ABOUT THIS TASK
Exactly the line with "Task: Open grid icon for Citadel Advisors row" and the lines that follow it, through the closing line of the entries, should be restated, with nothing left out or added.

(Dataset excerpts)
□ □ □ □

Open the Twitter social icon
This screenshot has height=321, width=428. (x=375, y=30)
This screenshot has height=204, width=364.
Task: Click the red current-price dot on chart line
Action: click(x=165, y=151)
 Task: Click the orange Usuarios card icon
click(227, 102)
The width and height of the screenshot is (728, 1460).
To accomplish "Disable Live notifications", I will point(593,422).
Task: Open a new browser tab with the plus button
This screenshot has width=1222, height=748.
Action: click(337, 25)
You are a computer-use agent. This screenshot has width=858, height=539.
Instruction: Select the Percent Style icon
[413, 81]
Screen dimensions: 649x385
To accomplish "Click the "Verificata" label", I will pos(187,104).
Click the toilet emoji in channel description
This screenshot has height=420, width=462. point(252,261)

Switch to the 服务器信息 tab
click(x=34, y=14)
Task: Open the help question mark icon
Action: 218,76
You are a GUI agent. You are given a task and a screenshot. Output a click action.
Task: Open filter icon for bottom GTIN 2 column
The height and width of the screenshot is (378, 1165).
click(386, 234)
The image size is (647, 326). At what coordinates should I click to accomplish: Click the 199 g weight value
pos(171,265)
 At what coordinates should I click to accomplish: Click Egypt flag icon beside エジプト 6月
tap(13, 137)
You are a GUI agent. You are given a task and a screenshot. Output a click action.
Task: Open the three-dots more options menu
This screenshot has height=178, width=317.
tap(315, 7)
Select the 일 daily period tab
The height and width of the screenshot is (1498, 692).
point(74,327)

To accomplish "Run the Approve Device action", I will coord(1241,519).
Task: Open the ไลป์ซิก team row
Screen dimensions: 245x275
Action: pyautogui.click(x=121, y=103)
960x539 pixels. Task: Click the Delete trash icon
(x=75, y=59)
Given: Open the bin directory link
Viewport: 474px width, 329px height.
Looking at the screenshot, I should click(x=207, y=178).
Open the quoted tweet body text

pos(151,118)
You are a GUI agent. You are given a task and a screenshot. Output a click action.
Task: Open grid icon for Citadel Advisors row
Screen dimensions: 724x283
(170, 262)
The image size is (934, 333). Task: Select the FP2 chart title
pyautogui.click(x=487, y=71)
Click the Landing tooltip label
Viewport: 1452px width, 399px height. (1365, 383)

□ □ □ □

YOUR SOLUTION
Task: Open grid icon for Citadel Advisors row
Screen dimensions: 724x283
(170, 262)
The image size is (934, 333). Task: Select the FP2 chart title
pyautogui.click(x=487, y=71)
Click the Landing tooltip label
Viewport: 1452px width, 399px height. (1365, 383)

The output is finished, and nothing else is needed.